▶ [Work order]
Having located the line with "Viewport: 776px width, 540px", print it and each remaining line exactly, stopping at the end of the material and omitting pictures.

▶ [Extracted data]
-=-=-

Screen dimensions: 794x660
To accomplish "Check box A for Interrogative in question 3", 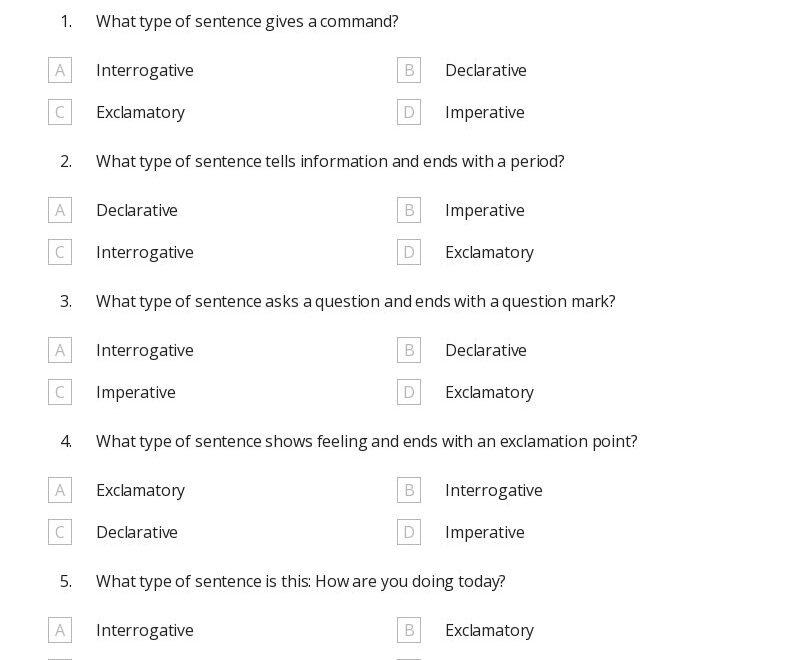I will 60,350.
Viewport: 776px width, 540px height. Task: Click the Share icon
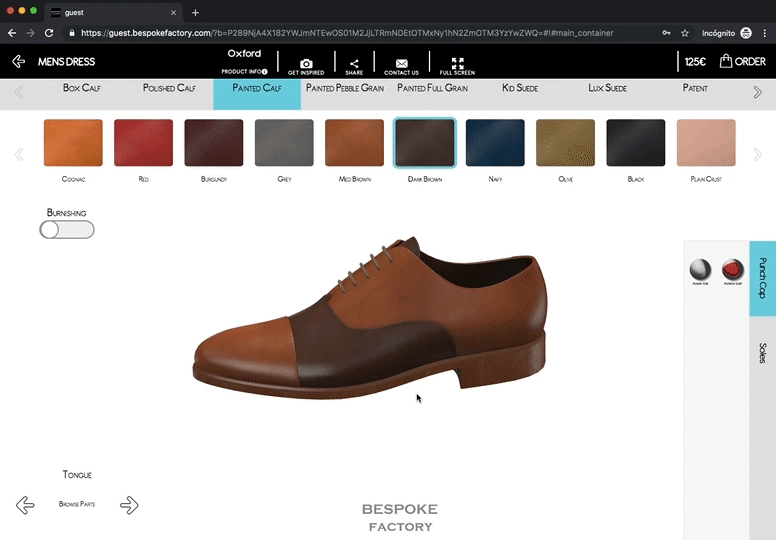point(354,63)
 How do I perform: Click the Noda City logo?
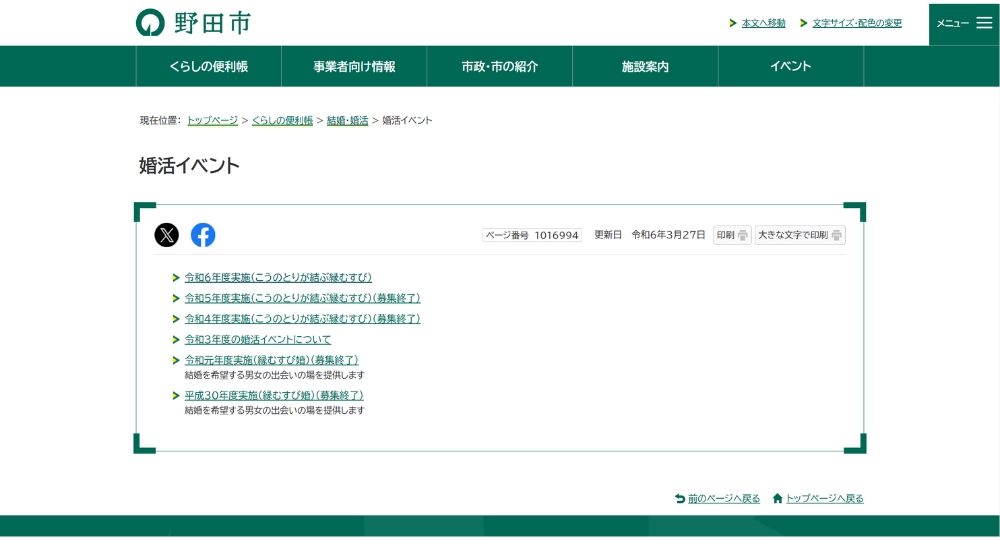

-=-=-

▶ [Exercise answer]
Viewport: 776px width, 540px height. Task: Click the Share icon
point(354,63)
 How do I perform: Click the Noda City logo?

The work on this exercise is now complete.